**Check your understanding:**
- A) In the post on marine water life, substitute "recording" for "video" and give everything from "I came across" down to "slow moving worm." again.
- B) List every kind of living thing named in the post on marine water life.

**Excerpt to read:**
----------

Marine water life: rotifers, ciliates, diatoms and bacteria 

I took another drop of water from the sea water table. This almost feels like a game. Every time I pull out a drop of water and peer into the foldscope I observe new tumbling motions, new shapes and colors.

I believe these are rotifers (or ciliates). @laks and @manup, can you confirm? I distinctly remember these creatures with legs from one of laks’s old videos describing them as the dinosaurs of the microbial world. This is my first sighting of a rotifer.

Here’s another different type. I’m curious how others identify rotifers? Is there any guide or book someone can share to ID them? I suspect this is a ciliate and not a rotifer due to the missing legs. But please correct me.

I came across this strange organism that spins round and round…

This is a diatom I think- this is the first time I’m seeing diatoms, so I’m still not sure if I’m identifying correctly. I came to the conclusion based on taking a video and it didn’t move at all. Makes me wonder if and how diatoms get from one place to another??

This I mistook for a fibre- but a video exposed it as a slow moving worm.

----------

**The data:**

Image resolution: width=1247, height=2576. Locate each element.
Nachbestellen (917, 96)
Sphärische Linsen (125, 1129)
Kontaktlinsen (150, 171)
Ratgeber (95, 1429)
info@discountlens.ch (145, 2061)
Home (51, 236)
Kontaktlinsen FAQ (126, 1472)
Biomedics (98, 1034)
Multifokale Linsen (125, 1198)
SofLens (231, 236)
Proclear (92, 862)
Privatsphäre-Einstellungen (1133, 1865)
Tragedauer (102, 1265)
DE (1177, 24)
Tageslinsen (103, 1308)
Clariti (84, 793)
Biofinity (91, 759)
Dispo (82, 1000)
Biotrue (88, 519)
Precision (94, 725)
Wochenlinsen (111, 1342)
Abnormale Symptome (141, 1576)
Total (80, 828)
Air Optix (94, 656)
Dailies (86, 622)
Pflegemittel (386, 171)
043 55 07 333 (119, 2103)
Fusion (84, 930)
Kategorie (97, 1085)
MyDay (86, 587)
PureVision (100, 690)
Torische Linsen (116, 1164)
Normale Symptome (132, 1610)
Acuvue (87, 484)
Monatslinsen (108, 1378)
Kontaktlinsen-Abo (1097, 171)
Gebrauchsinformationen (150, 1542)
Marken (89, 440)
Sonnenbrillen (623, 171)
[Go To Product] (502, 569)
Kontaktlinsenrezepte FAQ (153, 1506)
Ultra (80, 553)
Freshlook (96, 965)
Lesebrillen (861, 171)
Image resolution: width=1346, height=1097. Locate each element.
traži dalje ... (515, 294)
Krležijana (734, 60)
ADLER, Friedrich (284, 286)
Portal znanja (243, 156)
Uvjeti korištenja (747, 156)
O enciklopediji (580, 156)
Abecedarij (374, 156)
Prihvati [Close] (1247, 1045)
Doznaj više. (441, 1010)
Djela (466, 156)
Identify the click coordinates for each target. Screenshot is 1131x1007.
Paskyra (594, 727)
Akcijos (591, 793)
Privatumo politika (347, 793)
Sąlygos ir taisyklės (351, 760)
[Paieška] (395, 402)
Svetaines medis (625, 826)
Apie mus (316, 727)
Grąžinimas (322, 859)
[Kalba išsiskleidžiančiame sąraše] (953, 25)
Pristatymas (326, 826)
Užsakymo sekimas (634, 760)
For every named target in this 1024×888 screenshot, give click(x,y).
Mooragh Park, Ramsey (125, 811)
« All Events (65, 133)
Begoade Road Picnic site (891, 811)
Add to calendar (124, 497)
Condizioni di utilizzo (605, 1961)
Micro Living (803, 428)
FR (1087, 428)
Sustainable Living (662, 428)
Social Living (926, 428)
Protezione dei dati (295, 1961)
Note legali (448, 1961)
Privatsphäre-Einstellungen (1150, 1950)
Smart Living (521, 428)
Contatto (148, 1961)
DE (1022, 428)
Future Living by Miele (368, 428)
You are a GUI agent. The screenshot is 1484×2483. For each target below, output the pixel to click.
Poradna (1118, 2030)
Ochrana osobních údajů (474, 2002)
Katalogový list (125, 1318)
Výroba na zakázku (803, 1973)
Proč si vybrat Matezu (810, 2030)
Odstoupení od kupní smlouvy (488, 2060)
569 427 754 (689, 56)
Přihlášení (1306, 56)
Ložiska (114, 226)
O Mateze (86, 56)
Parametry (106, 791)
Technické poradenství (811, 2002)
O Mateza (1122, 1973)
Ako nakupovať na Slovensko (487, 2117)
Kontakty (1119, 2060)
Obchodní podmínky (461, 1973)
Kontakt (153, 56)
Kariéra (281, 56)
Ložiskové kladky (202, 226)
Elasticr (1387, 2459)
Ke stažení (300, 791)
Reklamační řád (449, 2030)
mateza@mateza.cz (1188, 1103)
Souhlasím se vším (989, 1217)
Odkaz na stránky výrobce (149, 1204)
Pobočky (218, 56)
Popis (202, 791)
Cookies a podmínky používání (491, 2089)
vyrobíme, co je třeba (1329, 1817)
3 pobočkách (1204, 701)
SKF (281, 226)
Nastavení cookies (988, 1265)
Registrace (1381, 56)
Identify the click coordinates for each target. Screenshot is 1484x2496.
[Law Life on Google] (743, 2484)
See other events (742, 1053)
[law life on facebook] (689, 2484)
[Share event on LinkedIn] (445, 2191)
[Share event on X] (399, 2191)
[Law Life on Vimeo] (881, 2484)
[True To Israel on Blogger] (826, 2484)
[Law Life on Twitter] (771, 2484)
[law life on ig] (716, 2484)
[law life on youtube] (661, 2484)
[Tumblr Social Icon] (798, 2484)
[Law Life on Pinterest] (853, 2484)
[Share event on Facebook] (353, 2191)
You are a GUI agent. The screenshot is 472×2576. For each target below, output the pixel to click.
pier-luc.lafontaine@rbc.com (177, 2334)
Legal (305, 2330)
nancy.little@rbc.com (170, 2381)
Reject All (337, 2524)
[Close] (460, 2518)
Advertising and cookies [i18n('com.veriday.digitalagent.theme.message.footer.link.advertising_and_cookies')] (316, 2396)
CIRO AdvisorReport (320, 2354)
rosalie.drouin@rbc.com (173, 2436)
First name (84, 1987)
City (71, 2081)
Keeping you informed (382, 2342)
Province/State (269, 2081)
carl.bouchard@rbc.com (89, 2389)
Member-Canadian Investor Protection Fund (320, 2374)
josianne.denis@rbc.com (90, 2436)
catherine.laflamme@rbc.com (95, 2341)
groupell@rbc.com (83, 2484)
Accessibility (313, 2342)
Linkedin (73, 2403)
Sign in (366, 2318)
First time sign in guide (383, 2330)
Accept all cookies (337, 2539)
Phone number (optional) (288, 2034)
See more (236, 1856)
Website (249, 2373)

----------

**Task-by-task outputs:**
- A)
I came across this strange organism that spins round and round…

This is a diatom I think- this is the first time I’m seeing diatoms, so I’m still not sure if I’m identifying correctly. I came to the conclusion based on taking a recording and it didn’t move at all. Makes me wonder if and how diatoms get from one place to another??

This I mistook for a fibre- but a recording exposed it as a slow moving worm.

- B) Rotifers, ciliates, diatoms, bacteria, worm